Pay attention to me.

"Hey, pay attention to me," this service dog says. Service dogs are part of the holistic care many wounded warriors have as part of their recovery. The Air Force Wounded Warrior Program (AFW2) loves having the four-legged friends of our warriors around as they keep everyone grounded, even if they are not their dog. AFW2 is celebrating Warrior Care Month during the 2018 NE Central Warrior CARE Event at Joint Base Andrews, MD, and the National Harbor. The annual recognition showcases the military services programs for caring for wounded,ill, and injured service men and women and their families. (U.S. Air Force Photo by Shawn Sprayberry).

OXON HILL, Md. -- The Air Force Wounded Warrior Program (AFW2) kicked off its Northeast Region Warrior CARE Event at the National Harbor, starting the week with a day of resiliency programs featuring music, yoga, journaling and improvisational comedy workshops.
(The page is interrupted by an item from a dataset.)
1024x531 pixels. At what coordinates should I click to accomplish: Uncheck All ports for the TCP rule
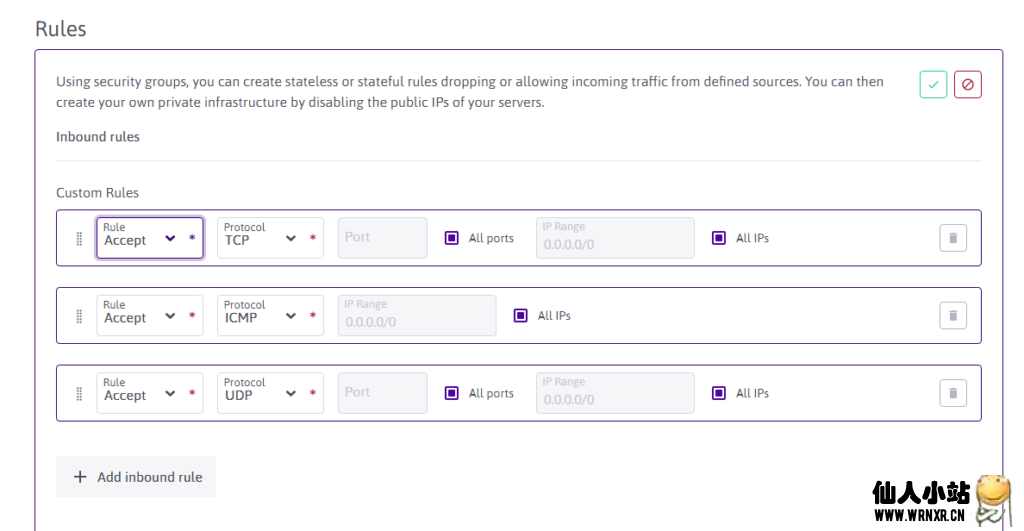(452, 238)
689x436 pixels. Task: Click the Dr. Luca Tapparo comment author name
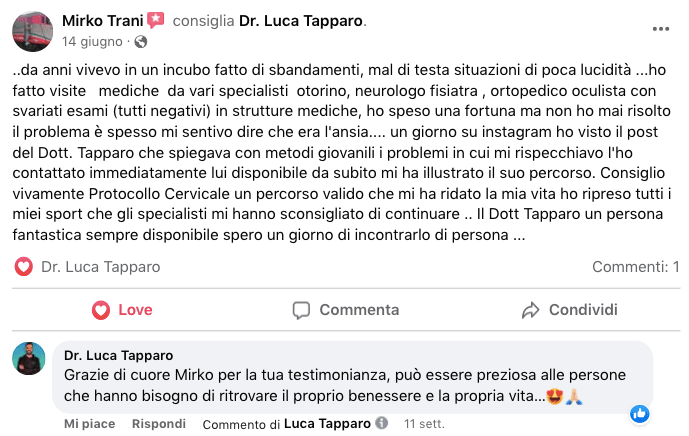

“In the past we would start our events with a traditional opening ceremony with the host base in attendance,” said Col Flatten, AFW2 director. “The first day would begin really early and would be stressful for everyone involved. We found we can ease into the week better by starting off with our resiliency programs first.”

This is the second Warrior CARE Event AFW2 has put on in this way and it has shown to be effective in making the week go smoothly, providing a little bit of respite for warriors weary from travel.
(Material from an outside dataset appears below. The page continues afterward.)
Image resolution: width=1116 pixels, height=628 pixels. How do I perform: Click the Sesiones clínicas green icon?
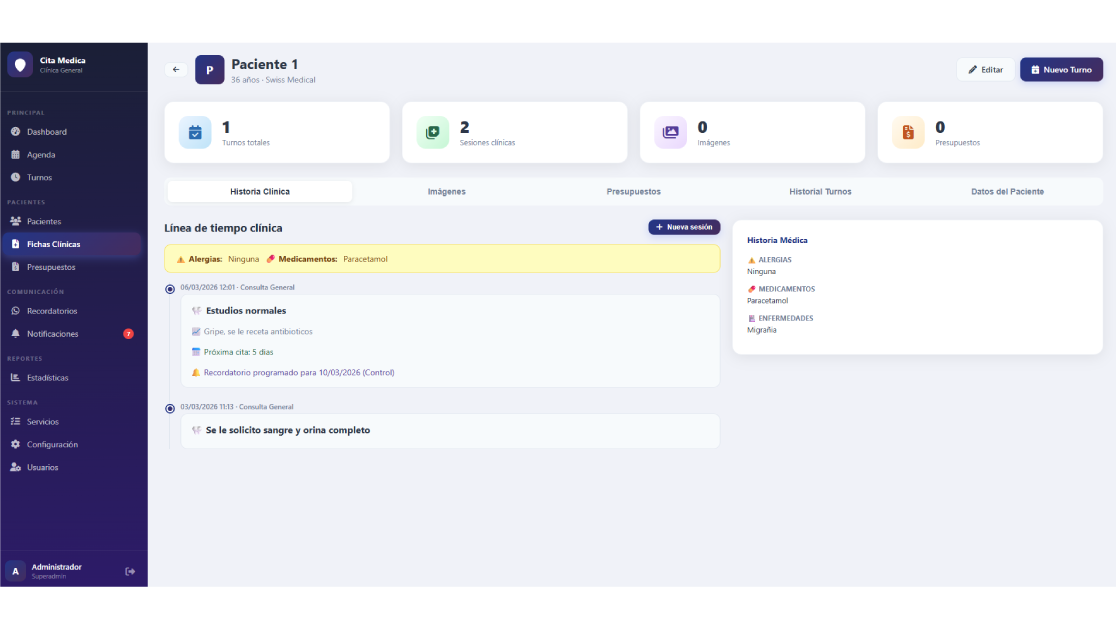click(433, 132)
“While we want to get to work, it really strains those wounded warriors who may have medical issues that are compounded by travel,” said Marsha Gonzales, AFW2 support branch chief. “We looked at ways of making things smoother and found that spreading out our resiliency programs throughout the day reduced warriors’ stress.”

“In the past our resiliency programs were held at night,” said Dr. Aaron Moffett, AFW2 recovery services program manager. “Attendance was always good, but we never really reached 100% of the wounded warriors attending our events. This way we can show everyone how effective these programs can be in hopes they may take these new skills and apply them at home.”

There are over 100 wounded warriors and caregivers broken up into four groups at this event. Each group will rotate through each resiliency program, getting a chance to experience each workshop. The idea is to give them access to new tools they can use towards along the path of restorative care, adding to the long-term success of their overall recovery and resiliency.

“I like how they did this, easing into it,” said Staff Sgt. Jared Perrin, parachute rigger with the 733rd Logistic Readiness Squadron at Joint Base Elmendorf-Richardson, Alaska. “My favorite part so far has been Rock to Recovery. It was first thing in the morning for me and it felt good to make some noise to wake up.”

Rock to Recovery is led by Wes Geer, former touring guitarist of Korn, and Sonny Mayo, former guitarist for Sevendust. The workshop shows how music is a part of all of us whether you are a “shower singer” or full-blown musician. Warriors also learned about improvisational comedy during Improv to Improve, taught by retired Staff Sgt. BJ Lange, a fellow wounded warrior and stand-up comedian. He showed them how improv can calm the mind as they work through skits that keep them on their toes. There are also courses on yoga and functional strength training as well as a course on the benefits of journaling.

AFW2 will carry this new process forward into the new year, when they head Joint Base Pearl Harbor-Hickam, Hawaii, in January.